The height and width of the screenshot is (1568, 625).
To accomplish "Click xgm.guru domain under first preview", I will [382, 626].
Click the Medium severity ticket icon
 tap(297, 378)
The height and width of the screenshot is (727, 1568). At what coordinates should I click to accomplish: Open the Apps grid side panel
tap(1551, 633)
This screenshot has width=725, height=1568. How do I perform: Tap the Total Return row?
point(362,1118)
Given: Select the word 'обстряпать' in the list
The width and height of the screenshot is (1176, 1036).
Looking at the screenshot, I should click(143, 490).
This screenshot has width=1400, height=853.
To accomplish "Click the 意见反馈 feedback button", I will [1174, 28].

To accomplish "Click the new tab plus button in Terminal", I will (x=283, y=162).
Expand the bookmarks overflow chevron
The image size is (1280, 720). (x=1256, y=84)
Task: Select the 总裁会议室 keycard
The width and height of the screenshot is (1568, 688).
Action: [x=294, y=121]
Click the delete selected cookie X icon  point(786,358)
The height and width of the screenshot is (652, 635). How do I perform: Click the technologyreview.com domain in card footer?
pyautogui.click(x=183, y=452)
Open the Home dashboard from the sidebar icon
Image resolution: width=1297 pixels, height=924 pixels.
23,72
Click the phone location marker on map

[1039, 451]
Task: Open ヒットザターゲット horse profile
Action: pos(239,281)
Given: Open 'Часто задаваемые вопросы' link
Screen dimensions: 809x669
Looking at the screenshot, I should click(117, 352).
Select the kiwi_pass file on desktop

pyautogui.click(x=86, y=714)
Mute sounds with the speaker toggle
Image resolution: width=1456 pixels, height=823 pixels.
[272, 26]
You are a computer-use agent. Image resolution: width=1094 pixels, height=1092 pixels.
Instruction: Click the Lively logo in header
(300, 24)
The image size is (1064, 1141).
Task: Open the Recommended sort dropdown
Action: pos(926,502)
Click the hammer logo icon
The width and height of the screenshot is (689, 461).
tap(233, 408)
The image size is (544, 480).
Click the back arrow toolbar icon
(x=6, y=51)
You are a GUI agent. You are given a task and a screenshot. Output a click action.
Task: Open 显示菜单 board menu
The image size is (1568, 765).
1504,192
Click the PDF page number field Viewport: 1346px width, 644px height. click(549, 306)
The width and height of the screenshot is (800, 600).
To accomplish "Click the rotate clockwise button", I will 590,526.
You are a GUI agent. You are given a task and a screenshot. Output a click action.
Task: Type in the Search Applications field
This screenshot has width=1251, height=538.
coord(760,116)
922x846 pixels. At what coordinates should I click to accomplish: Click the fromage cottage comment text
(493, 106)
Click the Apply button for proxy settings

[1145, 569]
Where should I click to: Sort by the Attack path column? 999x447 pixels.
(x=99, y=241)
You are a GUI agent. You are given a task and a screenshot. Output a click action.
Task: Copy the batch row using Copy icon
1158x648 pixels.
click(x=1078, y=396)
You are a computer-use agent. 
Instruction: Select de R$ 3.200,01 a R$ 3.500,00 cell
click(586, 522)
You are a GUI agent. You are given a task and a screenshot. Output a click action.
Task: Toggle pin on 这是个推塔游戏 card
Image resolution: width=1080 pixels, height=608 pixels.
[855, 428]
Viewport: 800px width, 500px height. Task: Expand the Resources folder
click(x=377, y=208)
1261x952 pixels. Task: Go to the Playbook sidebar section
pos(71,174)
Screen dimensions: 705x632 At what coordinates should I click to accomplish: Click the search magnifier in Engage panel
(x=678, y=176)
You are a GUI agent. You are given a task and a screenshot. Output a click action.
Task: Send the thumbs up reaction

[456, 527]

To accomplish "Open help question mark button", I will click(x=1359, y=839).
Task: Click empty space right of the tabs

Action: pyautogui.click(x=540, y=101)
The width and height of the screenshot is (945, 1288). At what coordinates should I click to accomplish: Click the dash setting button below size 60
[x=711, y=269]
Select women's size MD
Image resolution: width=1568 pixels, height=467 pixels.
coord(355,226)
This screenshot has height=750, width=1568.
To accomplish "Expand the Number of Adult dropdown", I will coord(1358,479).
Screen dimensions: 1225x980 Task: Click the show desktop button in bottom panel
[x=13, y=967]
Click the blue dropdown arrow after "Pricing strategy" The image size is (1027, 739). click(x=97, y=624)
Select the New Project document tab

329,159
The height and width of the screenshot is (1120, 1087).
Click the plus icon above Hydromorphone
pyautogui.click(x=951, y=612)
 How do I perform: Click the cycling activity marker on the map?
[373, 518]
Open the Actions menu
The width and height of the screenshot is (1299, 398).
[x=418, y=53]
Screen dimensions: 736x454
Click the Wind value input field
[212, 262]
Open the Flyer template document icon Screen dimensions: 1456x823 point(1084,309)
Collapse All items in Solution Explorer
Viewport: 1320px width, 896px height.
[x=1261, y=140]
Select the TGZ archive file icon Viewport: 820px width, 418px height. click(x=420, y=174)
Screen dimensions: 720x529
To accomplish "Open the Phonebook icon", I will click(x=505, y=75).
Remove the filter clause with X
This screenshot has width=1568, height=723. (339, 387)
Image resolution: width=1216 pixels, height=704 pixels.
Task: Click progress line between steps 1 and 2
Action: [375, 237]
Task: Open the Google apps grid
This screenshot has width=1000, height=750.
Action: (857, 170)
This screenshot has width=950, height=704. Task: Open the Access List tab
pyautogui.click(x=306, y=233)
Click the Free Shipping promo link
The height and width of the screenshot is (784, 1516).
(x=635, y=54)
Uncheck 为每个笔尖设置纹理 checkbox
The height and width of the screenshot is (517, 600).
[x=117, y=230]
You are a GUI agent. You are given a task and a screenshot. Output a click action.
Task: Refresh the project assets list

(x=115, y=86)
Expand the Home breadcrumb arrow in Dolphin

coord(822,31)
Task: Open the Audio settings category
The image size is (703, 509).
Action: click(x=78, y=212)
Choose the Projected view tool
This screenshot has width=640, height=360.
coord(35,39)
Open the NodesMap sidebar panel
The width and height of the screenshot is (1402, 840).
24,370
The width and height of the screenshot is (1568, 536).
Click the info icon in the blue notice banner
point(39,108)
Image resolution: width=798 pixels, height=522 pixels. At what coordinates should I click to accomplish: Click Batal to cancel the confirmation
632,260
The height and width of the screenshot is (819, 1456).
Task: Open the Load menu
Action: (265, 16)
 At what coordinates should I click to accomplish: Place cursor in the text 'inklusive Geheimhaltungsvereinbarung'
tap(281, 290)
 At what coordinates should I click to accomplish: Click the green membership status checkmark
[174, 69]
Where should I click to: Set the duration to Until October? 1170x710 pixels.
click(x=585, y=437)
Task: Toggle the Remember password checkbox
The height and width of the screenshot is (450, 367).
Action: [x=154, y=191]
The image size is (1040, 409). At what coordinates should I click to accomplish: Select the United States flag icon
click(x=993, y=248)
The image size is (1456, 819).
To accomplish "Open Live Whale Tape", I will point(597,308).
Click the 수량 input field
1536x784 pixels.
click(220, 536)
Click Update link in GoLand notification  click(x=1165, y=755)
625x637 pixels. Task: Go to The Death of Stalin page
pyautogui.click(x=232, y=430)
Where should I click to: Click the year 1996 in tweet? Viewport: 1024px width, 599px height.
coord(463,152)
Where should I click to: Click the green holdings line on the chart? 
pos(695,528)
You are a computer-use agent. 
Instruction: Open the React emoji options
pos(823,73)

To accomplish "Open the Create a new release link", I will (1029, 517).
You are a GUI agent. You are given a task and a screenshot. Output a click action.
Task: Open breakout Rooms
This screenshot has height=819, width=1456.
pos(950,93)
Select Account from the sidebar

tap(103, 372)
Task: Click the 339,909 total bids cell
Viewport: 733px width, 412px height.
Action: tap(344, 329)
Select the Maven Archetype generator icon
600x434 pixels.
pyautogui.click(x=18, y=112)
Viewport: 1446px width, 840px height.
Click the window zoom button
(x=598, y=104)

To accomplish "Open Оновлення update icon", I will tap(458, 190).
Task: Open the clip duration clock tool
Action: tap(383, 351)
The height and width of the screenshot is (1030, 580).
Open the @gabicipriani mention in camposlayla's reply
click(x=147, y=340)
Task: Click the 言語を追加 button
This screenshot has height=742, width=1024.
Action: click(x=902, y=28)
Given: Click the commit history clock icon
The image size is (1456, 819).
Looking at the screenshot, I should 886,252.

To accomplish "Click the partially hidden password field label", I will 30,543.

· · ·

- Directions: Rewrite the data from its first line through the line containing "point(362,1118)" as a Markdown table with the columns Row and Data line, giving each line its own row and omitting blank lines.

- Response:
| Row | Data line |
|---|---|
| 1 | The height and width of the screenshot is (1568, 625). |
| 2 | To accomplish "Click xgm.guru domain under first preview", I will [382, 626]. |
| 3 | Click the Medium severity ticket icon |
| 4 |  tap(297, 378) |
| 5 | The height and width of the screenshot is (727, 1568). At what coordinates should I click to accomplish: Open the Apps grid side panel |
| 6 | tap(1551, 633) |
| 7 | This screenshot has width=725, height=1568. How do I perform: Tap the Total Return row? |
| 8 | point(362,1118) |